Tepat setelah 44 tahun setelah bung Karno lahir, tepatnya 1 Juni 1945, Soekarno merumuskan lahirnya Pancasila, yang menjadi dasar bagi Negara Kesaturan Republik Indonesia (NKRI).
Namun terdapat perbedaan pendata,.Selain 6 Juni 1901, ada beberapa keterangan lain terkait lahirnya Soekarno. Ada yang menyebut, Soekarno tidak dilahirkan di Surabaya, melainkan Blitar.
Namun yang pasti, saat meninggal pada 21 Juni 1970 (pada usia 69 tahun), Soekarno kemudian dikebumikan di Blitar, Jawa Timur.
Walaupun terdapat perbedaan, Soekarno sendiri mengaku lahir pada 6 Juni 1901.
Pengakuan itu terungkap dalam biografi Soekarno yang ditulis Cindy Adams, Soekarno Penyambung Lidah Rakyat (cetakan pertama 1965).
Baca Juga : Momentum Hari Lahir Pancasila, Lasarus Ingatkan Pentingnya Warisi Semangat Perjuangan Bung Karno
Dalam buku tersebut, Bung Karno mengaku lahir saat fajar.

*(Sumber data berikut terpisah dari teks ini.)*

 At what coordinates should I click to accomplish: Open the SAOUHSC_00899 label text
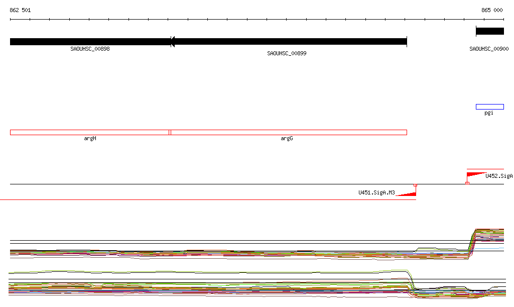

Karena itu, banyak yang menyebut Soekarno sebagai “Putra Sang Fajar”.
“Bersamaan dengan kelahiranku menyingsinglah fajar dari suatu hari yang baru dan menyingsing pulalah fajar dari satu abad yang baru,” demikian penuturan Soekarno, seperti tertulis dalam buku yang ditulis Cindy Adams.
Serta dalam buka biografi itu, Soekarno juga mengaku lahir di Surabaya.
Beragam Versi terkait Hari Lahir Soekarno, selain itu versi lain yang selama ini beredar pada era Orde Baru menyebut Soekarno lahir di Blitar, Jawa Timur.
Bukti dokumen lain memperlihatkan pernyataan berbeda dari versi kelahiran Soekarno pada 6 Juni 1901.
Merujuk dari Historia, dari buku induk mahasiswa Technische Hogeschool (kini Institut Teknologi Bandung), Soekarno tercatat lahir di Surabaya pada 6 Juni 1902.
Adapun Bukti otentik yang mencatat data pribadi Soekarno saat kuliah itu dimiliki Bambang Eryudhawan, arsitek dan pemerhati sejarah.
Disampaikan Bambang, buku induk mahasiswa itu dibuat sejak TH berdiri pada 1920 sampai dengan masa sebelum kedatangan Jepang.
Dalam catatan dokumen tersebut, nama yang tertulis adalah “Raden Soekarno”, bukan lagi “Koesno” yang merupakan nama lahir Soekarno.
“Soekarno ada di nomor urut 55. Dia masuk TH Bandung pada 1921, artinya setahun setelah TH didirikan,” ujar Bambang, dikutip dari Historia.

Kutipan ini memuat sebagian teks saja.